_AIM OF THE TASK_. In the listing below, count the lines with "computer" and report only the figure.

◇ ◇ ◇

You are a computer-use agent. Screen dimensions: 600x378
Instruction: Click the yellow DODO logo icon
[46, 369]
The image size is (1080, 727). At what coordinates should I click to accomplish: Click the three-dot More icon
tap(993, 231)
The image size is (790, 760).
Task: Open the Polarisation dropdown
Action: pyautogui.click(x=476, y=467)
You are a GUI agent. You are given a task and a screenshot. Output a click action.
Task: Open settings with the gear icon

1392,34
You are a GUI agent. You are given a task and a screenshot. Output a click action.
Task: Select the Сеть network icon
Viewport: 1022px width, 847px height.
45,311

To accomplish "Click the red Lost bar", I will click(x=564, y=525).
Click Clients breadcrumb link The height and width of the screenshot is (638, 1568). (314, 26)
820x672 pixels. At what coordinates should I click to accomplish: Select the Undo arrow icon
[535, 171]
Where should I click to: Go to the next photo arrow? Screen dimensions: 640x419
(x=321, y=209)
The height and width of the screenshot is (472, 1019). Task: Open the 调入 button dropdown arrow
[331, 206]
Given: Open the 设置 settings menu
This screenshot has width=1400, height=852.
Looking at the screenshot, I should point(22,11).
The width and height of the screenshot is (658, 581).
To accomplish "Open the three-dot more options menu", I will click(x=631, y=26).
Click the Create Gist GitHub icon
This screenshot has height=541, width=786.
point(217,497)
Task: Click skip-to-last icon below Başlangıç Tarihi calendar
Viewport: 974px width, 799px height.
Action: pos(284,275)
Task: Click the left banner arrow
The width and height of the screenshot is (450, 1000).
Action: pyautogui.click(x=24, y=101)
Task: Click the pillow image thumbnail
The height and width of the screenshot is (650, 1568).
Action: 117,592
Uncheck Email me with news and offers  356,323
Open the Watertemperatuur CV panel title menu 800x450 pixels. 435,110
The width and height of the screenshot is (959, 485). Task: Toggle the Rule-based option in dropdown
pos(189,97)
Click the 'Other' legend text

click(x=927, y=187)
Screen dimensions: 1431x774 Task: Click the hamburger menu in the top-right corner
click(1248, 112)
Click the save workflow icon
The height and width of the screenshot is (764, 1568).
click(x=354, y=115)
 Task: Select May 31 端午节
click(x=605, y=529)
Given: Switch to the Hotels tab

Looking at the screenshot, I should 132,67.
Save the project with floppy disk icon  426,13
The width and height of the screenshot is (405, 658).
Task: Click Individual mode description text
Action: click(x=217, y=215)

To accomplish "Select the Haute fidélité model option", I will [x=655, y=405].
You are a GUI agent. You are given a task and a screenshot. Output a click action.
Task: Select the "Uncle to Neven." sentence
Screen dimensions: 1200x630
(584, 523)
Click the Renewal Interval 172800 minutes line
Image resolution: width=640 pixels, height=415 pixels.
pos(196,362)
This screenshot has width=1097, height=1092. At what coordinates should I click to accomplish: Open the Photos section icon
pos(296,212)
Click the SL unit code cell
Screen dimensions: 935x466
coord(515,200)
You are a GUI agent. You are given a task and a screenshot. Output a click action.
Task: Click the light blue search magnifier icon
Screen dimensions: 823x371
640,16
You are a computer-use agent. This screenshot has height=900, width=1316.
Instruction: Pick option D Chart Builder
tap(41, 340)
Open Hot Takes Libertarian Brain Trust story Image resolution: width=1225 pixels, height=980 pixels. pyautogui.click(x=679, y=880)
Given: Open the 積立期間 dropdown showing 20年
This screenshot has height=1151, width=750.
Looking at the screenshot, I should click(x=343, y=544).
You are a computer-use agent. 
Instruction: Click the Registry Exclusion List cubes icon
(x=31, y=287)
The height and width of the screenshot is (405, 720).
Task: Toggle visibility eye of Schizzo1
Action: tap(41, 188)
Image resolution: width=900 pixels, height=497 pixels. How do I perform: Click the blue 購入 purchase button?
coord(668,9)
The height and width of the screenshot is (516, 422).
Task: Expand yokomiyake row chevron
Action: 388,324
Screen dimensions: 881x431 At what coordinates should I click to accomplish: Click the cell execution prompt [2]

◇ ◇ ◇

_RESPONSE AREA_. 3